In order to avoid having to start from scratch again after the election, the Parliament
endorsed LIBE’s amendments to the Regulation with 621 votes in favour, 10 against
and 22 abstentions in a plenary voting on March 12, 2014. Although this strong support
underscores the gravity of the situation for European epidemiology and register-based
research, the battle is not yet lost. The Council of the European Union—the other
part of the essentially bicameral EU legislature—needs to agree on a position. In
order for the legislation to become a reality, the wordings of the Parliament and
the Council texts have to agree exactly.
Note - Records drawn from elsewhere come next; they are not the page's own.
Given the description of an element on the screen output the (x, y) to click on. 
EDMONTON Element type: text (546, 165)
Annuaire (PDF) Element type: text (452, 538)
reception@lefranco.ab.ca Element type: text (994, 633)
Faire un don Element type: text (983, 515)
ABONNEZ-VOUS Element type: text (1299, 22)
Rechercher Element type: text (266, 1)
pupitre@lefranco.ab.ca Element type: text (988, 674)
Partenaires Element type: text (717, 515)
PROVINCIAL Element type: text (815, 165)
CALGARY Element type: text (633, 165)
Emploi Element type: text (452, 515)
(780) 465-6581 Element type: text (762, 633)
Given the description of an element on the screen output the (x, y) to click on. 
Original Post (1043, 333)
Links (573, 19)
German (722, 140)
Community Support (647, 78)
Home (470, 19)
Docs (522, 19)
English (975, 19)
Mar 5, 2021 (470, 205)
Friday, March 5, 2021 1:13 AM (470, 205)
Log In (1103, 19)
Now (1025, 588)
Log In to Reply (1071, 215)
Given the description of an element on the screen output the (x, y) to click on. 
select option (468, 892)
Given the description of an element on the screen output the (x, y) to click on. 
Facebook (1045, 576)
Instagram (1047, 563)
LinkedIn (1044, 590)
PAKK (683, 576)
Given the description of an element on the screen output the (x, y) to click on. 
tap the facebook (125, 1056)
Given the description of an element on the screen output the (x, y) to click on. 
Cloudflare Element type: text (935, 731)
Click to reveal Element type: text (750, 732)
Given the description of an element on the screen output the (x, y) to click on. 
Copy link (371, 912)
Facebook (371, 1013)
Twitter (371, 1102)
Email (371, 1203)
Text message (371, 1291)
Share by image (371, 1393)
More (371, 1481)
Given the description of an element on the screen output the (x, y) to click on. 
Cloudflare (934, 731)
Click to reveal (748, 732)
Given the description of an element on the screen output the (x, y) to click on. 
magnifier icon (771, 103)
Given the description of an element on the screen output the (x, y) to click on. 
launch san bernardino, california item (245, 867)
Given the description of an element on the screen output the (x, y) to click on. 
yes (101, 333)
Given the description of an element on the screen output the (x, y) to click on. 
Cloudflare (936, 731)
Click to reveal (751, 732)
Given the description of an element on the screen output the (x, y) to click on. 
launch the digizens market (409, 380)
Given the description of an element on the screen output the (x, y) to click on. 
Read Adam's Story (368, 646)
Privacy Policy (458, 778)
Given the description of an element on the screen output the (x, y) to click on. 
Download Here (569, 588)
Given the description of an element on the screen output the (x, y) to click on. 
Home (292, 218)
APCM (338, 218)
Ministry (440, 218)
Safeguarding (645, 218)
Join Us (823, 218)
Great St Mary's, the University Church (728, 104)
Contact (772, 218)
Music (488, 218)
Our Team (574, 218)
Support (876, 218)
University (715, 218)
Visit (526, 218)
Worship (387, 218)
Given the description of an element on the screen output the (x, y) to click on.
The current aim of The Working Party on Information
Exchange and Data Protection (DAPIX), which handles the review of the Regulation in
the Council, is to present a draft to the Minister meeting in June 2014, but more
realistically DAPIX needs another 3–6 months to finish its work. Thereafter, a “second
reading” process will ensue, in which the Council and the Parliament negotiate a final
draft. Thus, there are still opportunities to ensure that the Council adopts a more
research-friendly position which averts the imminent threats to large-scale epidemiologic
studies and register-based research in general. It must be acknowledged that the view
on integrity issues differs between European Member States, based on historical experiences
and long-term tradition. Moreover, while there is a broad consensus that the protection
of individuals’ personal data should be strengthened when technical developments open
endless opportunities to collect and combine such information, the willingness to
put trust in the scientific community and entrust scientists with exemptions varies.
The LIBE amendment represents a hardline stand with only few concessions specifically
for research, adapted to Member States with the least favourable conditions for large-scale
epidemiology, but admittedly with some option for Member States to relax the provisions.
We believe that a more fruitful approach would be to try to adapt to existing research-related
legislation in Member States with the most developed large-scale epidemiology. This
legislation appears to have struck a balance between the citizens’ legitimate wish
to preserve their integrity and public health interests, notably the requisites for
truly valid health-related research, with unspoiled trust among the public and essentially
no examples of important misbehaviour on the part of the scientific community. We
propose that the following suggestions are forwarded:
As pointed out in amendment proposals from the European Parliament’s Committee on
Industry, Research and Energy and Committee on Legal Affairs, an exemption from the
purpose limitation in Article 5(b), corresponding to the existing exemption in the
current Directive 95/46/EC, should be reintroduced.
Article 81.2 should be removed entirely. Then, 81.2a becomes obsolete.
The pseudonymization requirement in Article 83 needs to be relaxed. Pseudonymized
data should be defined as data where the direct identifier is kept separately from
the other information, and should not be extended to indirect identification. The
need for re-identification to attain precise linkages, data verification and quality
control must be accommodated.
Restore the “6.2–83 axis”. Article 6 ought to be revised so that it becomes clear
that 6.2 (establishing the lawfulness of processing of personal data for the purposes
of historical, statistical or scientific research) overrules 6.1. Other provisions
relevant to scientific research (exemption from the “storage minimization principle”
in 5e, exemption from the prohibition against processing of sensitive data in 9.2i,
exemption from the “right to erasure” in 17.3c, and the hopefully reintroduced exemption
from “purpose limitation”) should be moved to Article 83. There, the text must clearly
convey that where exemptions are made, Article 83 overrules the provisions from which
scientific research is being exempted.
Epidemiologists and other researchers throughout Europe should use their contact networks
to put pressure on their respective governments to act via the Council of the European
Union and on their representatives in the European Parliament so that European public
health research is rescued before it is too late.